When the S1 does finally drop, we expect it to look a LOT like the car in the render at the top. If it drops before the A1 facelift, then the above image should be VERY close to production with latest S-car grille and brightwork. If it drops after the facelift, expect subtle changes in line with the latest S4 and S5.









*Conclusion #3*

We're pretty sure this figure is not that of the also upcoming RS 1. Though we've not heard anything official from Audi regarding the existence of an RS 1 and thus are also unaware of the official drivetrain plan for the car. That said, fans peering underneath A1s in the Audi Forum garage have seen RS1 references on labels and then there's this mule * spied testing a few weeks ago * quite obviously wearing an RS 1 chin.
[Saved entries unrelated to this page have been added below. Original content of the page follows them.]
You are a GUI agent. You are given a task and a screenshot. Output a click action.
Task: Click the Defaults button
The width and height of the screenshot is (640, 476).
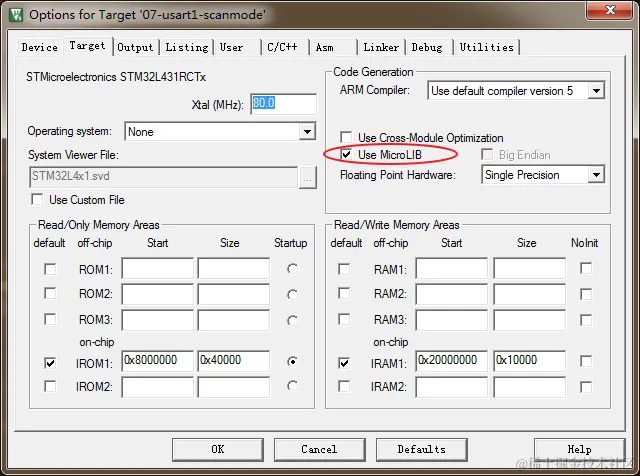[422, 449]
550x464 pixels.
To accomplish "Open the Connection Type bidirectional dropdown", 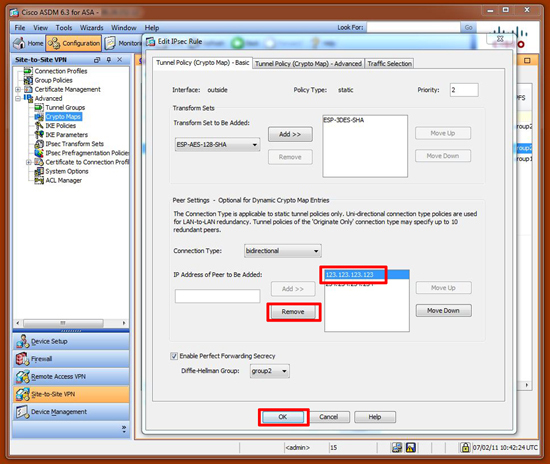I will (283, 251).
Given Audi showed a 2.5 TFSI powered A1 concept back at Worthersee last year, we're hoping the RS 1 will get that motor, which would push the car another 100 hp above a 250 hp S1. Either way, we're pretty sure the 250 hp 2.0T A1 in ETKA does not refer to the RS 1.

Read more about the ETKA find at Paraisomotor.com after the jump.

* Full Story *


----------



## R5T (Apr 7, 2010)

It will be called "A1 TFSI quattro", no S or RS1.


----------



## [email protected] (Apr 9, 2004)

R5T;bt1390 said:


> It will be called "A1 TFSI quattro", no S or RS1.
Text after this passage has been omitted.